Les communautés indigènes d'Amazonie veulent préserver le Shihuahuaco, un arbre tropical gigantesque au bois dur, convoité par l'exploitation forestière latino-américaine. [Keystone/EPA - Paolo Aguilar]
Comment exploiter durablement le Shihuahuaco d'Amazonie? / Tout un monde / 4 min. / le 27 février 2024
Convoité pour son bois très dur, le shihuahuaco est une essence amazonienne très recherchée. Des scientifiques estiment que la pression commerciale sur cet arbre pourrait entraîner sa disparition rapide de certaines régions du Pérou.

C'est un des arbres géants d'Amazonie. Son sommet peut atteindre soixante mètres. Ses impressionnantes racines aériennes et sa circonférence se mesurent en mètres. Ses plus anciens spécimens ont plus de mille ans.

Le bois rouge du shihuahuaco est réputé pour sa dureté et il est aujourd'hui l'une des essences les plus précieuses et les plus recherchées au monde. Le Pérou l'exporte vers la Chine et l'Europe où il termine sa vie en parquet d'appartements ou de terrasses.

Plus de 500'000 tonnes sont sorties du Pérou depuis dix ans et des scientifiques estiment que cet arbre pourrait disparaître de certaines régions d'Amazonie d'ici à quelques années.

Ce sont des arbres imposants qui forcent le respect et l'admiration. Ils sont les piliers de l'écosystème

Tatiana Espinoza, ingénieure forestière

Tout un écosystème en danger

Au cœur de la région du Madre de Dios, dans le sud-est du Pérou, l'ingénieure forestière Tatiana Espinoza a fait de la défense du shihuahuaco son combat. Elle a acquis il y a quelques années 1000 hectares de forêt primaire dédiés exclusivement à sa conservation.

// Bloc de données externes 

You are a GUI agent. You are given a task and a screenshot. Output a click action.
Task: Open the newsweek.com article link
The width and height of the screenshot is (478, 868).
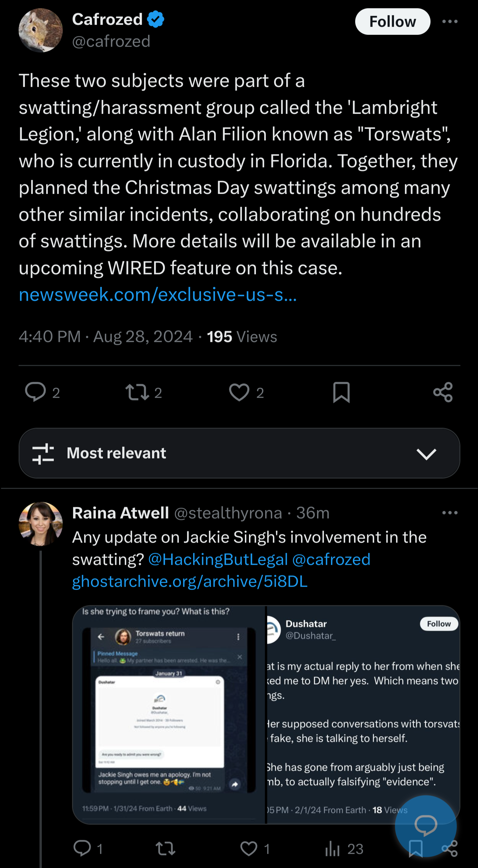pyautogui.click(x=158, y=295)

"Ce sont des arbres imposants qui forcent le respect et l'admiration. Ils sont les piliers de l'écosystème. Les shihuahuacos ont coexisté avec la forêt durant des centaines d'années et ils ont généré des niches écologiques et des habitats naturels pour différents groupes d'animaux et d'organismes", indique Tatiana Espinoza dans l'émission "Tout un monde" de la RTS.

Le plus grand aigle d'Amérique du Sud, la harpie, dépend de cet habitat pour la nidification de ses œufs. De nombreux animaux, parmi lesquels des aras, des singes et des chauves-souris, ont également élu domicile dans cet environnement et dépendent de sa conservation.

Une zone de non-droit

Le long du fleuve du Rio Las Piedras, aux confins du Madre de Dios, l'ONG Jungle Keepers de défense de l'Amazonie a racheté un bout de terre pour le soustraire à l'exploitation. Un de ses co-fondateurs, Paul Rosolie, révèle que quand "c'est loin de la ville, la police n'intervient pas, le gouvernement non plus. Les narcotrafiquants, les bûcherons illégaux, les mineurs, peuvent faire leurs activités illicites sans problème."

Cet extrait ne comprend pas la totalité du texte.